Assignment:
Once the line containing "Viewport: 272px width, 168px height." is found in the entries below, restate it and each following line word for word, stopping after the line containing "Click the filter funnel icon button".

Source data:
--*--

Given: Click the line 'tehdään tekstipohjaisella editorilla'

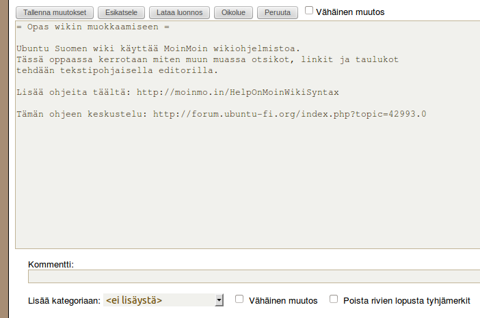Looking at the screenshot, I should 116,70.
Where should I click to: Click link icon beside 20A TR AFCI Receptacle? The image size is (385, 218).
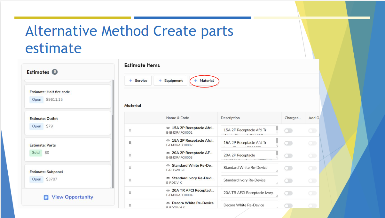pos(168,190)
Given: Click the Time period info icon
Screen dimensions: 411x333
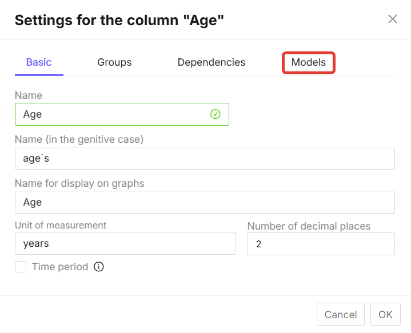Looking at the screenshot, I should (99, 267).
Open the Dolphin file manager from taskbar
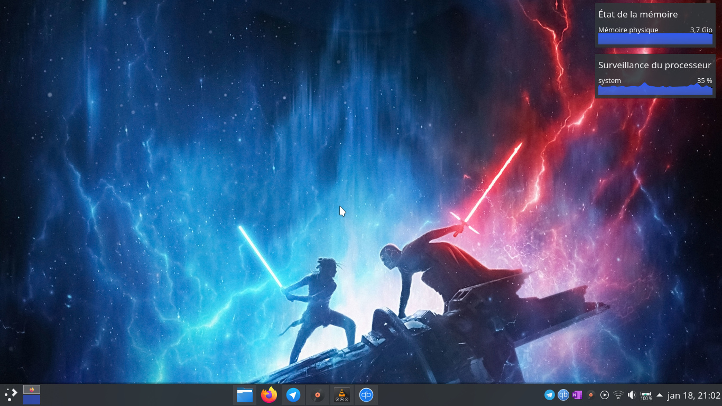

--*--

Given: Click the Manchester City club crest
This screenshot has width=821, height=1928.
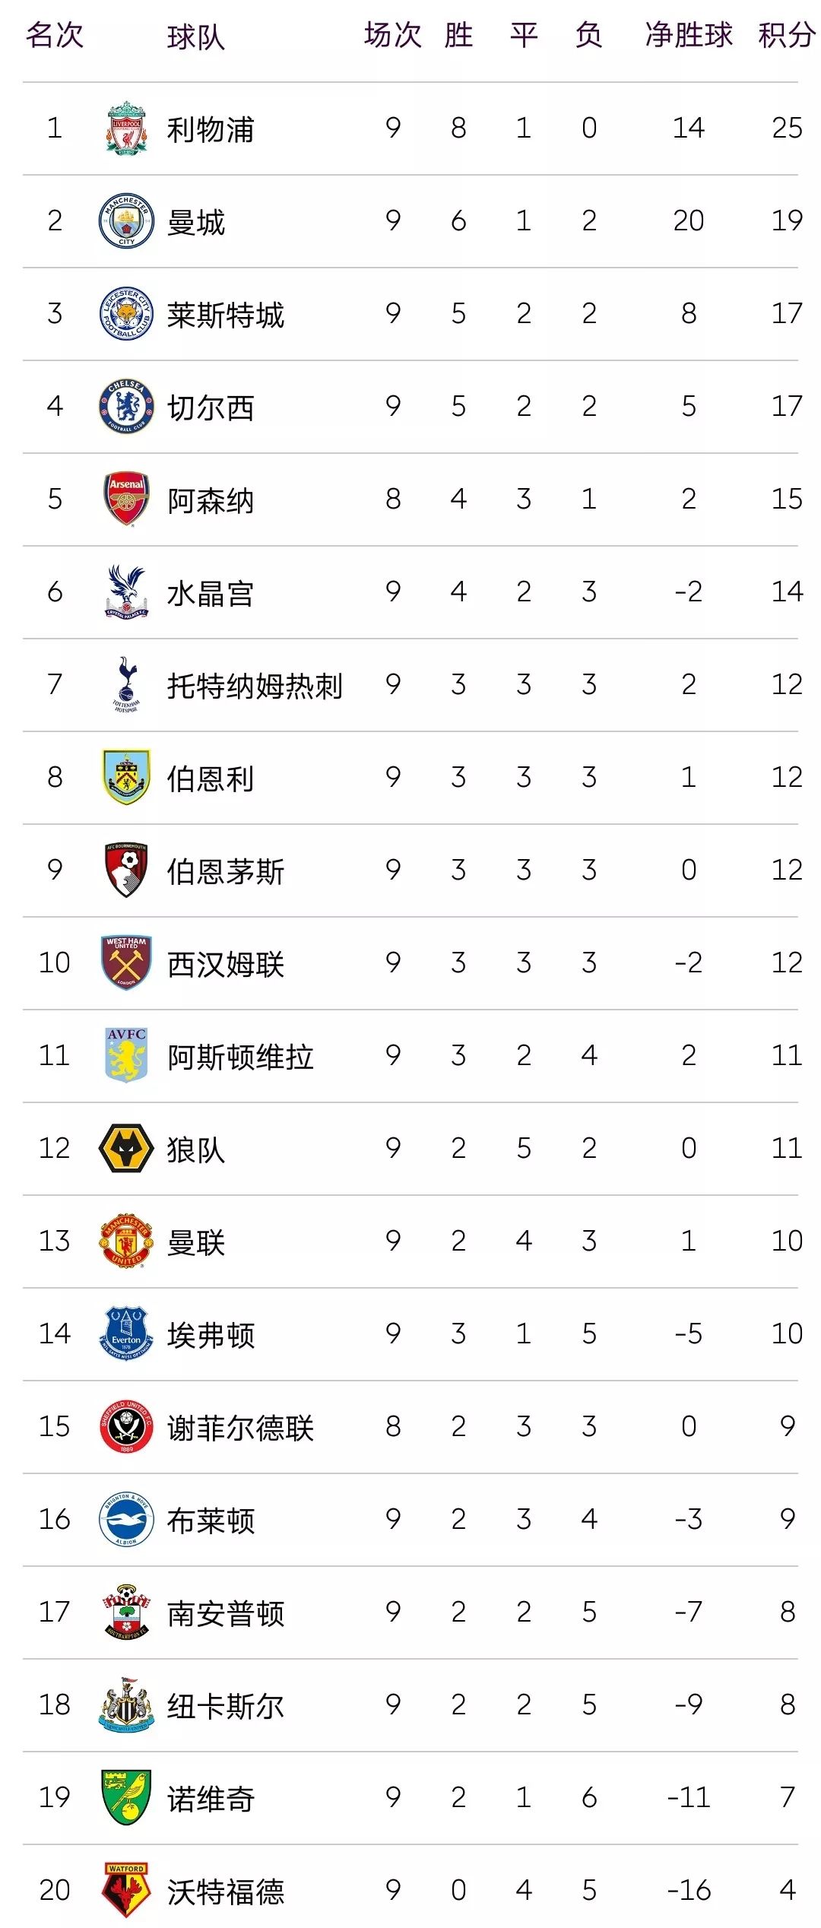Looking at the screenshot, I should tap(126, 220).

--*--

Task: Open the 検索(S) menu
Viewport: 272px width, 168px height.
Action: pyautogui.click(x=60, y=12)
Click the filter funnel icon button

--*--

Exercise response:
Viewport: 272px width, 168px height.
Action: pyautogui.click(x=60, y=12)
Click the filter funnel icon button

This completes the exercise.